A Very Expected Long Journey

So today is August first (or it was), and the idea is that on September first I’m going to start walking across Spain till I see the bones of an Apostle and the end of the earth.

It’s a journey much has already been said about, and my own words on it came when recently I picked up Peter Jenkins’ A Walk Across America (I don’t get any money if you click that), which I read six summers ago with delight in Jackson Hole. I looked at the photos of him in the book: a young doofus with funny hair and a dog, livin’ that dirtbag life, not settling down, just walkin’ around.

I’ve been living in the same city for two solid years now and whenever I leave it I love it more when I return. But even with bills to pay and a skyline I know and, like, a career or whatever, I cannot muster a smidge of condescension for dirtbags like Jenkins, and the people who ditch the illusion of linear trajectories to do things many reserve for midlife crises.

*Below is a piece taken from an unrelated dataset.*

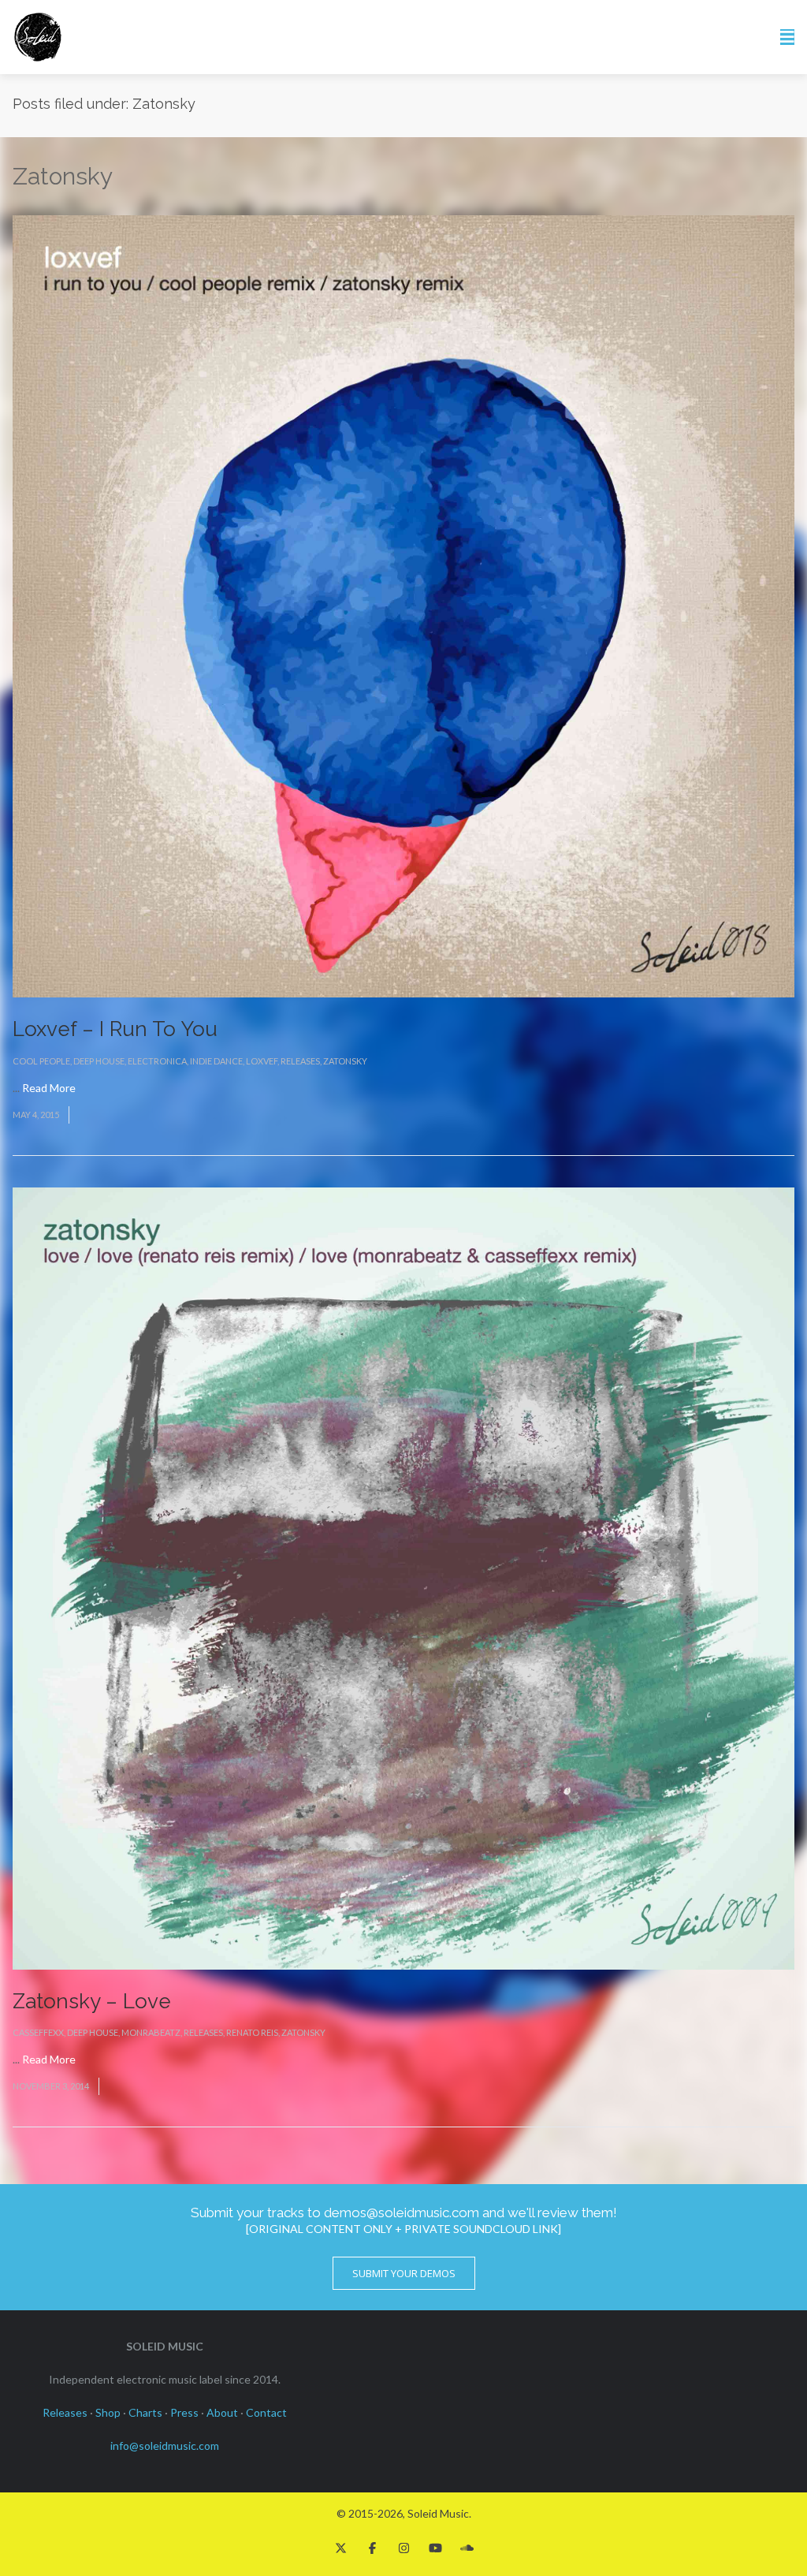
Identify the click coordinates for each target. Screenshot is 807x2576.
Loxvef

We can recast the plight of the dirtbags with the words Thomas Merton has for St. Francis: it’s “having the grace and madness to throw away everything in one uncompromising rush, and to walk around barefooted in the simple confidence that if [he gets] into trouble, God will come and get [him] out of it.”

I had been mulling over taking a long walking trip for a long time. I thought about The Camino, but no, it’s a Catholic thing and you have issues with Catholics, and why do something so many other people have done already, and why go to Europe when you could do something more epic and interesting that would really make people think you’re the bomb, and why go on another trip when you already had a big one and you could be doing grown-up things with your money so you can one day afford to take the kinds of trips you actually want to take now while you’re strong and single and aching to—

Then at my grandmother’s memorial service, of all places, my ex, of all people, whispered, “You should do the Camino!” over garlic bread and memory-sharing. That made my eyes spin and my stomach twist and I said WHY, and he said because it was a very human experience and there are lots of hostels. So without effort on my part, that kicked the vague, spinny idea up into a plan. And the plan grew like a magic animal growing capsule (I don’t get money if you click that) and now I’m writing about it and saying no to September parties and jobs and strolling smugly through REI.

El Camino de Santiago de Compostela—the Way of St. James—is a pilgrimage you have probably heard of if you’ve heard of a pilgrimage. Thousands and thousands and thousands for over a thousand years have traveled from all over to Santiago de Compostela, and since I was born it’s only grown more popular. In 1991, 5010 men and 2249 women walked it, and last year, 144,070 men and 133,843 women, so statistically it’s never been less surprising for someone like me to do something like this.

There are a lot of books about the Camino. There are a lot of reasons for doing it and it frustrates me that most of them are already covered and that I haven’t found the thing that makes my trip unique. There are already a zillion Cheryl Strayeds of the Camino. Shirley MacLaine has a book about it (I don’t get money if you click that).

I think when I go and meet people, they’ll ask, “So, why the Camino?” My reasons are many and here are some, and some are original but most aren’t.

Well, of course, it is a pilgrimage, and I’m a woman of faith, and of course, this is a trip steeped in spirit and truth and religion and tradition. I want to engage a deep Catholic tradition (as a non-Catholic) alongside other people, and I want to see remains of the Apostle (even if they’re alleged, because it’s their profundity and not their carbon-dated authenticity I’m interested in), and I want to be steeped in the history of a place and a faith and be united with all the other walkers, and I want to experience the presence of God through the presence of people in the presence of life taken down to necessities: walking, sleeping, and eating.

And those three things are reasons too.

Walking, sleeping, and eating.

I don’t mean anything deep when I say I want to do that. I just want to thoroughly experience the physical sensations of walking, sleeping, and eating. 

And it’s the walking that the Camino is of course most famous for. Over ten miles a day, for a month! People talk about the spiritual journey, but let’s remember: most of this trip is just walking. Walking, walking, walking, walking, walking. I’m interested in the monotony of it. I’m interested in the camaraderie that comes to a group that has chosen such monotony.

Well, I was going to keep trying to make money and bob my long hair. But now I’m adding more dreads and the tickets are booked and I have seen the Martin Sheen film The Way. If anyone bobs my hair, it will be a barber in Seville.